Yine de bu hadise karşısında, ölüm hakkında söyleyecek bir şeyleri olanlar çıkabilirdi, bunu da bekledim doğrusu.

Maalesef yazılanların birçoğunda görebildiğim, her ölüm hadisesinin göze kestirilen bir başkasıyla olan kavga için bir fırsat olarak görülmesi alışkanlığının artık kalıplaşmış bir davranış haline gelmiş olmasıydı. Sadece bu konuda değil, birçok konuda bütün değerler sadece başkalarına “çakma” fırsatı olarak hatırlanıyor.

O çocukların ölümü üzerine hiçbir içten ağıt yakmaya ne münasebeti ne de duygusu olanların bu konuyu ele almak için bulabildikleri tek vesile, bu olaya karşı gözlerine kestirdikleri birilerinin kayıtsız kalmış olması veya hiç değilse kendilerinin beklediği tepkiyi vermemiş olması oldu.

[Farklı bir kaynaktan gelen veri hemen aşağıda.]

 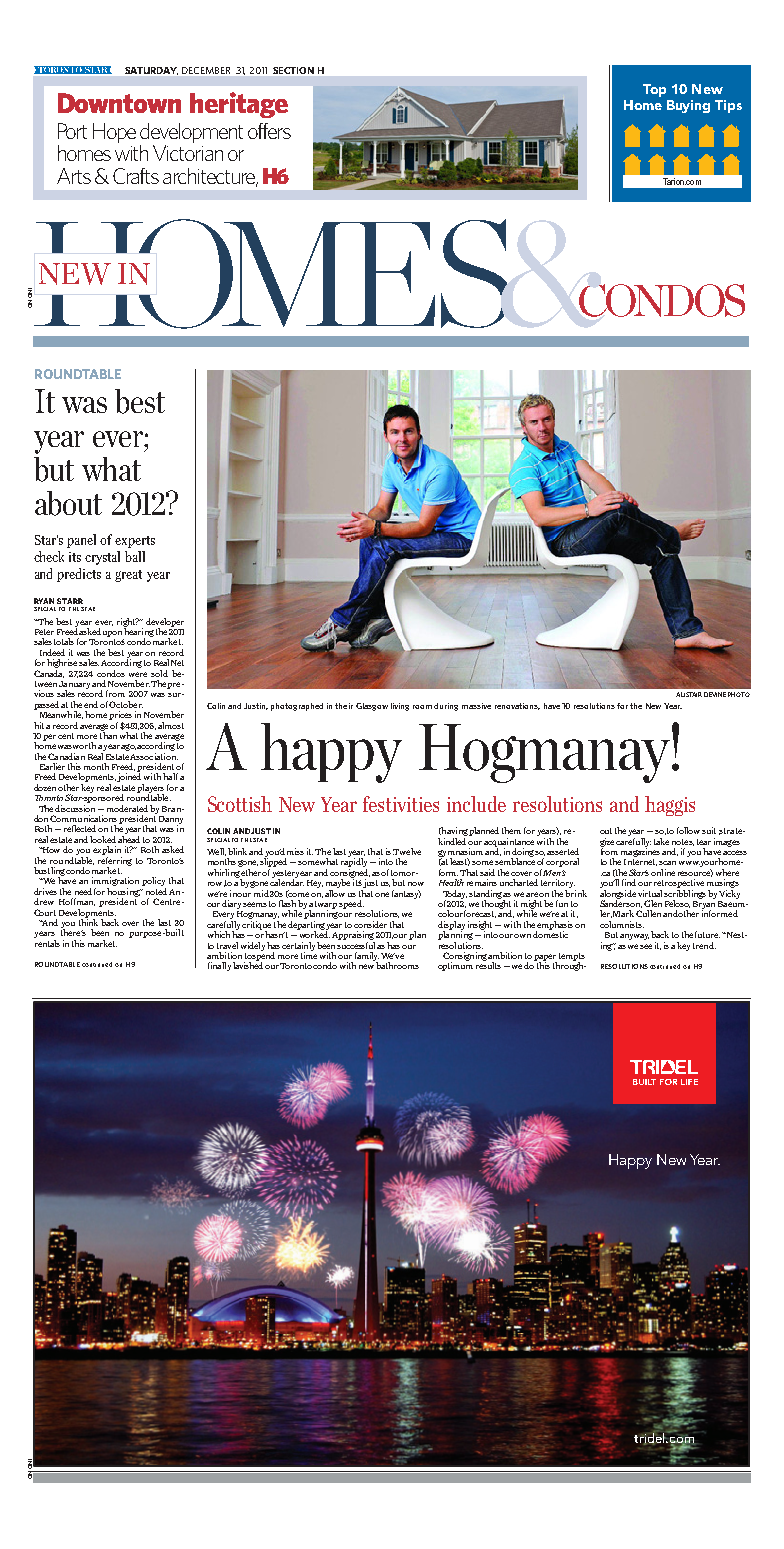 What do you see at coordinates (689, 694) in the screenshot?
I see `ALISTAIR` at bounding box center [689, 694].
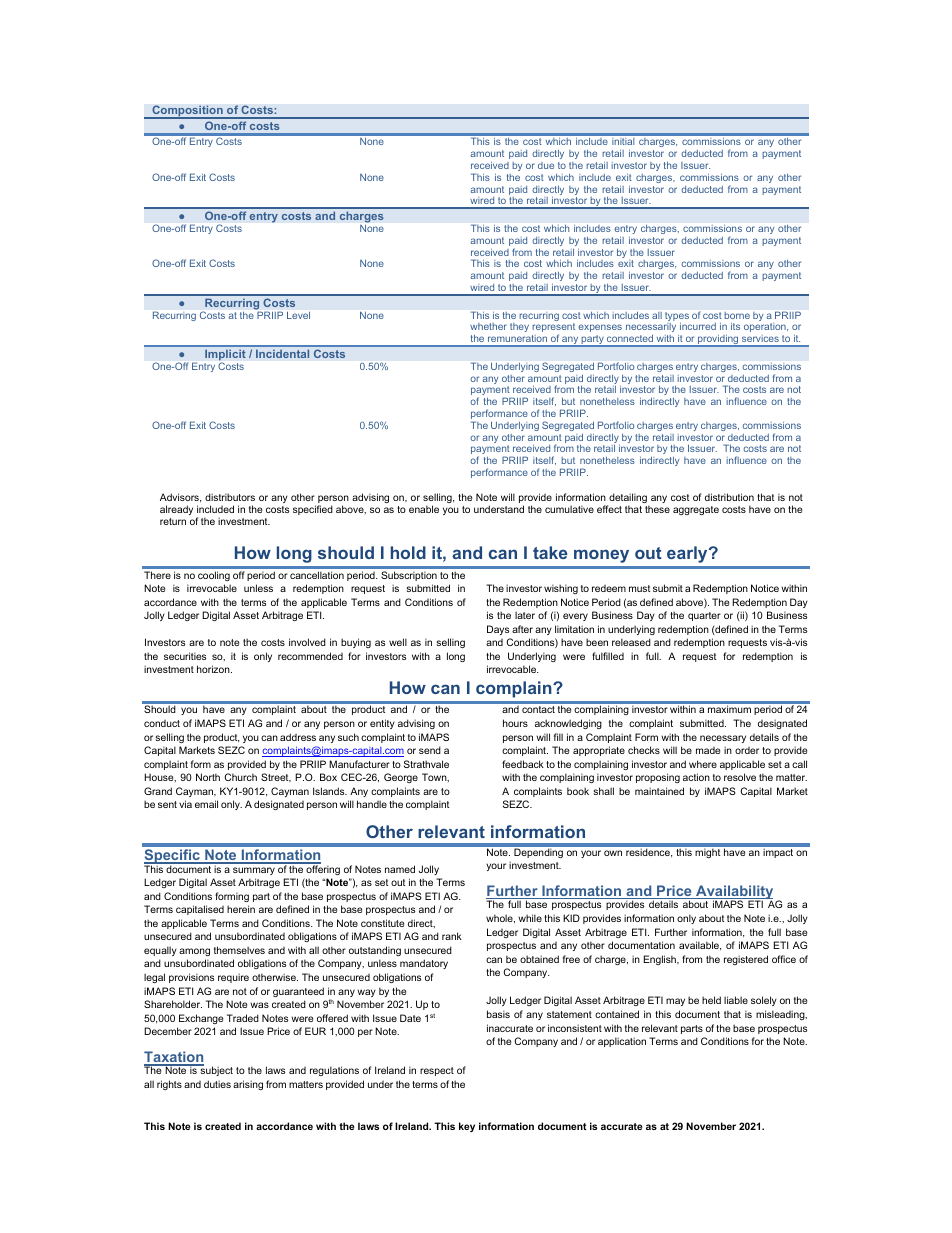  I want to click on aggregate, so click(696, 510).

Buna rağmen başkalarını bu konuya kayıtsız kalmakla suçlayanların kaleminden ölüm gerçeğinin veya bu çocukların ölümünün trajikliği üzerine insanı biraz düşünceye, biraz tefekküre sevk edecek tek bir satırın çıkmaması acıdır.

ölümün acısını hiç hissetmeden dışlayıcı sözcülüğüne soyunmak… Esas acı, esas ölüm bu: ölümü öldürmek.

Dolayısıyla işe başlayacağımız yer de burası, hepimizin tek ortaklığı olan ölümü diriltmek.